Efek pandemi Covid-19 telah dirasakan oleh segala lapisan masyarakat. Karyawan ataupun pengusaha ikut mengalami akibatnya. Ada banyak karyawan yang dirumahkan atau di-PHK, dan tidak sedikit yang mengalami pemotongan gaji. Para pengusaha juga tidak bebas dari dampak corona. Usaha menengah sampai bawah banyak yang tutup alias gulung tikar. Di bidang pendidikan, kegiatan pembelajaran dilakukan dari rumah. Artinya guru-guru tetap melakukan tugasnya meski itu dilakukan dari rumah.
Baru disadari, ternyata banyak orang tua yang kesulitan mengajar anaknya dari rumah. Tidak sedikit teman saya yang protes, karena merasa sudah membayar uang sekolah namun tetap harus disibukkan dengan mengajar anak sendiri. Hal itu diperparah ketika pembayaran SPP di bulan April tidak ada pemotongan. Tentunya, sekolah punya kebijakan dan pertimbangannya sendiri, yang saya tidak mungkin bisa ikut campur.
Namun sebagai pemilik sekolah atau pihak yayasan, saya memiliki pandangan sendiri. Covid-19 ini adalah sebuah musibah. Tidak ada yang menginginkannya, sayangnya ia datang tanpa diundang. Semua orang terkena imbasnya. Mulai dari pimpinan tertinggi sampai karyawan terbawah.
Sejak akhir bulan lalu, sekolah kami telah membuat keputusan untuk melakukan pemotongan SPP sekolah sebesar 15%. Memang tidak besar, tapi kami berharap ini cukup meringankan beban orang tua.
Kami sudah melakukan pemotongan sebelum sekolah lain melakukannya. Saat ini kami sedang mempertimbangkan agar potongannya ditambah lagi bulan depan. Syukurlah, banyak orangtua murid yang menghubungi kami untuk menyampaikan ungkapan terima kasih. Namun, masih ada pula yang berkata, “Potongannya kurang banyak”.
Mengapa sekolah seharusnya melakukan pemotongan SPP? Inilah 6 alasan yang menurut saya patut menjadi latar belakangnya.
1. Ini musibah di mana semua orang terkena imbasnya
Orangtua mengalami efek dari pandemi Covid-19 ini. Jadi, potongan SPP bukan sekadar karena berkurangnya biaya operasional sekolah, tapi lebih mengarah pada rasa kemanusiaan.
Masa sih tetap membiarkan nominal SPP seperti biasanya sedangkan orangtua murid “megap-megap” untuk membayarnya. Kalaupun keluarga memiliki dana cadangan, uang itu seharusnya diprioritaskan untuk makan.

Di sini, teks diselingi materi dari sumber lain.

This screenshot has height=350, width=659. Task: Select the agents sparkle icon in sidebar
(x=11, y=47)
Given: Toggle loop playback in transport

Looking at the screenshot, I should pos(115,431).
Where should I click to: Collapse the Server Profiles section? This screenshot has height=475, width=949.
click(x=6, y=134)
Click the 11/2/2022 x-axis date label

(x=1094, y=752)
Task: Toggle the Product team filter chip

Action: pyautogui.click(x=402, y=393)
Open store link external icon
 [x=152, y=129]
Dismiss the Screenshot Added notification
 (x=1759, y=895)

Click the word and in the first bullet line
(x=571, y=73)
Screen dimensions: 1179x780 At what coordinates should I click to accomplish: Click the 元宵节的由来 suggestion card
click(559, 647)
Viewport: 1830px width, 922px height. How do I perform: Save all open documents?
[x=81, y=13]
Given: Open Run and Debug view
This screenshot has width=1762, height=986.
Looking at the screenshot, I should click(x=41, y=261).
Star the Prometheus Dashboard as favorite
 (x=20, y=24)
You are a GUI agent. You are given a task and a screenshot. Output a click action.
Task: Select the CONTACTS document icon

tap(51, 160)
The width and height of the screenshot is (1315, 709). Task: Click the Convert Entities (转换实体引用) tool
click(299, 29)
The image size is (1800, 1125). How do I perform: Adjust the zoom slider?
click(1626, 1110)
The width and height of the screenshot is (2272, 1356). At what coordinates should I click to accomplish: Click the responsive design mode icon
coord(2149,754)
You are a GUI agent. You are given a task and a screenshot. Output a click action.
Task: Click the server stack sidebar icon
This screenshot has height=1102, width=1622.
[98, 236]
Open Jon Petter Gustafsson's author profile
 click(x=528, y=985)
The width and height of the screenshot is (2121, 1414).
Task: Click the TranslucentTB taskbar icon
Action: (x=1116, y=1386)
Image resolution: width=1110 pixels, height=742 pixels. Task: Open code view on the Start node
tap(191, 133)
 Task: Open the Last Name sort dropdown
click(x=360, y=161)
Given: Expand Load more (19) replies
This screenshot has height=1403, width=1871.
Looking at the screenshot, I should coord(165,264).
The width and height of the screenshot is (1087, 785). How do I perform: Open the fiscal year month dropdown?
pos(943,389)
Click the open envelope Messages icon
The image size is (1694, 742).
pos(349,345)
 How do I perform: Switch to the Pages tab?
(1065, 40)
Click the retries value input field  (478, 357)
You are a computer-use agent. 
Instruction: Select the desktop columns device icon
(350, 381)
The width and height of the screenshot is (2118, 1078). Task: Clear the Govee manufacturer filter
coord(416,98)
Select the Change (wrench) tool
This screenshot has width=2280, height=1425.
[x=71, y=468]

2. Sekolah itu tidak seharusnya berbicara tentang keuntungan di depan
Sekolah harus mengedepankan pendidikan, kemanusiaan, pengabdian, karakter, dan masih banyak hal baik lainnya. Walaupun tidak bisa mengabaikan keuntungan, karena tentu sekolah memerlukannya untuk survive melalui keuntungan yang diperoleh.
Jika fokus pada pengabdian, kemanusiaan, karakter, termasuk keuntungan harus diambil dari sekolah, maka keuntungan harus bisa “dikorbankan” lebih dahulu. Jangan mempertahankannya dan malah kehilangan yang lainnya.
Bagi saya keuntungan harus ada di titik terakhir untuk dipertahankan dan titik terdepan jika harus dikorbankan.
3. Sekolah harus mau “rugi”. Kami sendiri para pengurus mengalami pukulan yang sangat besar
Semua orang harus mau menanggung risiko ini bersama. Jangan biarkan orang tua menghadapi sendirian. Mari kita tanggung bersama-sama.